- YOUR ASSIGNMENT
Below are records; give the number of their lines that contain "computer", and only that number.

★ ★ ★ ★ ★

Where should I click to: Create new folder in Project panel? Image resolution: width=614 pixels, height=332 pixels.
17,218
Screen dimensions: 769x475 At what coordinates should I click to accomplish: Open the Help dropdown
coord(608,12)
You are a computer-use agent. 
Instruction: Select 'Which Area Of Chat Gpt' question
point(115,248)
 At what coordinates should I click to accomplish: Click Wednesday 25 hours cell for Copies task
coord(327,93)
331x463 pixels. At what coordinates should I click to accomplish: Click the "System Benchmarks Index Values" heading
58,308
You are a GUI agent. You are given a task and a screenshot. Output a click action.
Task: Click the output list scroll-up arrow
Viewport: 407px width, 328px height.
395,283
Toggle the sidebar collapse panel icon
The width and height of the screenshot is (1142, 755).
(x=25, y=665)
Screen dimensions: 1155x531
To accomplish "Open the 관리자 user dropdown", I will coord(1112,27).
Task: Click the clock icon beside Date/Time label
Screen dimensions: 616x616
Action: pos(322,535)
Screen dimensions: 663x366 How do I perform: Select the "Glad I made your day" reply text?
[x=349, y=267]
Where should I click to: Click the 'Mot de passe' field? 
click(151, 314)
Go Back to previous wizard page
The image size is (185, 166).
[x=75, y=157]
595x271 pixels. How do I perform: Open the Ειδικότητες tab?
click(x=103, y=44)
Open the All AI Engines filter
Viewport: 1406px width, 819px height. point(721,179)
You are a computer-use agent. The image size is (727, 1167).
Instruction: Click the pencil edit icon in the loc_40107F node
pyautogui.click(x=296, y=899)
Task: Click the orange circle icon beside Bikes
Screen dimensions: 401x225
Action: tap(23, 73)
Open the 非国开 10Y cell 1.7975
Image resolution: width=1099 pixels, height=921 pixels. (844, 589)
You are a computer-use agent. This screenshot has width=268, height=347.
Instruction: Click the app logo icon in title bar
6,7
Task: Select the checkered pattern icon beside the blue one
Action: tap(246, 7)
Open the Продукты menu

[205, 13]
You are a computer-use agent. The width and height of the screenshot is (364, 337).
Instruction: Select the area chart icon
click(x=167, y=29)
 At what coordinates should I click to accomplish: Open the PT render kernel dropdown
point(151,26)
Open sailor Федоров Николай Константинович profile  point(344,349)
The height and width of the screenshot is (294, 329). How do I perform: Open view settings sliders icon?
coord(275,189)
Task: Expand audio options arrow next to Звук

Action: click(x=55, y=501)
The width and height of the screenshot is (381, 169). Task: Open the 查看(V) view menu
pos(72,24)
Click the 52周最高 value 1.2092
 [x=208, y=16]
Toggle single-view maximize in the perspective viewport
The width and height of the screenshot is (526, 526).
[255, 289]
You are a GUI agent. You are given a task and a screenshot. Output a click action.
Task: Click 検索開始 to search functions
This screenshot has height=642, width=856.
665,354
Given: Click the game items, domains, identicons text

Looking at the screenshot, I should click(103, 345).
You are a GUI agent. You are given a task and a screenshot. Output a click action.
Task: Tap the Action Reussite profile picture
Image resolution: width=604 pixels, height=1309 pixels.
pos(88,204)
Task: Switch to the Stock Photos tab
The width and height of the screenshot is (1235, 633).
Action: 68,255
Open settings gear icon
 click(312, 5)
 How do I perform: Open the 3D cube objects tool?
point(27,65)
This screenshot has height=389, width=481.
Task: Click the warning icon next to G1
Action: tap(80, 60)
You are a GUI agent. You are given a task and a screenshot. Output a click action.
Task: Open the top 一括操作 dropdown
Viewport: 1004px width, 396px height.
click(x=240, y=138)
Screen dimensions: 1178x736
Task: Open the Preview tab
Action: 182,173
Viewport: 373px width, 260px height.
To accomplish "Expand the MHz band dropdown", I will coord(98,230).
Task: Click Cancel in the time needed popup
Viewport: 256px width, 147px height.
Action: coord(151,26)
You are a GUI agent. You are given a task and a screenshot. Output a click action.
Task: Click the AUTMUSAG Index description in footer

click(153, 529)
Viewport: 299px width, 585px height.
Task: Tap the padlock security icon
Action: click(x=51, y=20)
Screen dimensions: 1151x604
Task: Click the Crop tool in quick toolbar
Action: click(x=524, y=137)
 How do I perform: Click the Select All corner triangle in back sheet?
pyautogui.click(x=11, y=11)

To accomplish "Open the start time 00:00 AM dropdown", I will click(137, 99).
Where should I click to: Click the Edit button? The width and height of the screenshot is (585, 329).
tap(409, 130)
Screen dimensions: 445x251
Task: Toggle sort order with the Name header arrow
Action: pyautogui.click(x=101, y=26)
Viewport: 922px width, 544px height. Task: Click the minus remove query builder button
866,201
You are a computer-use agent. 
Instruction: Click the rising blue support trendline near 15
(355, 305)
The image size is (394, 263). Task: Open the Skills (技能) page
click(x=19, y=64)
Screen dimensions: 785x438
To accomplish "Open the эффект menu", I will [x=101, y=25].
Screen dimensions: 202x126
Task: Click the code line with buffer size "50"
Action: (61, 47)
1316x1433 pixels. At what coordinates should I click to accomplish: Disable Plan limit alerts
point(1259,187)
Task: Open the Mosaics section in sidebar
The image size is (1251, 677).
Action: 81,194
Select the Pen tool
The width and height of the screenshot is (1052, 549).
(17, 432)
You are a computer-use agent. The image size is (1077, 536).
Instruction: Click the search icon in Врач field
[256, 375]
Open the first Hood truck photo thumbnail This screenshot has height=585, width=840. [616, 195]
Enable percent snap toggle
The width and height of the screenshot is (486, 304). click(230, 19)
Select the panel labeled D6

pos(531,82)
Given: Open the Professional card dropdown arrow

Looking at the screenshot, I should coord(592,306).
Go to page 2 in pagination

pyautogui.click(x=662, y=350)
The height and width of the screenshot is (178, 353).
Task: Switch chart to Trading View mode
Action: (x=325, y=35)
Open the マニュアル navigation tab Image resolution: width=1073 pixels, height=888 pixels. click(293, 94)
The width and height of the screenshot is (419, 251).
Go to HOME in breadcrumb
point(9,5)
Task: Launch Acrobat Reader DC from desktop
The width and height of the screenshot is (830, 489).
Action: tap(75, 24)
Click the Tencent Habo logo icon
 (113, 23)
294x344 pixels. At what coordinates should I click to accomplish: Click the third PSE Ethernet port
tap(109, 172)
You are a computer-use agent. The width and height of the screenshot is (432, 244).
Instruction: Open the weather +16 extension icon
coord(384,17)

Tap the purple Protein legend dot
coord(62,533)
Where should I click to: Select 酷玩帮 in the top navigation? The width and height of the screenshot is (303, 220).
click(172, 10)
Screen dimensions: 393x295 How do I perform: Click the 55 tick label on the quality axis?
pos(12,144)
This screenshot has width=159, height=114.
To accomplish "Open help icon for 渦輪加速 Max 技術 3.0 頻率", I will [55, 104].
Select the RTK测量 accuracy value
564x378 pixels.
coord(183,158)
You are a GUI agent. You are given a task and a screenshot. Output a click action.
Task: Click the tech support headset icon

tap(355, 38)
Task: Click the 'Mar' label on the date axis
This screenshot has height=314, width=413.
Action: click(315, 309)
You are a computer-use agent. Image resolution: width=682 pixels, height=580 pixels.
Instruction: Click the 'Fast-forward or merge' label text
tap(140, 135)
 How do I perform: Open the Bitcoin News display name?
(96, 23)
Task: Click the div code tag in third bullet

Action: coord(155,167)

★ ★ ★ ★ ★

- ANSWER TO THIS TASK
8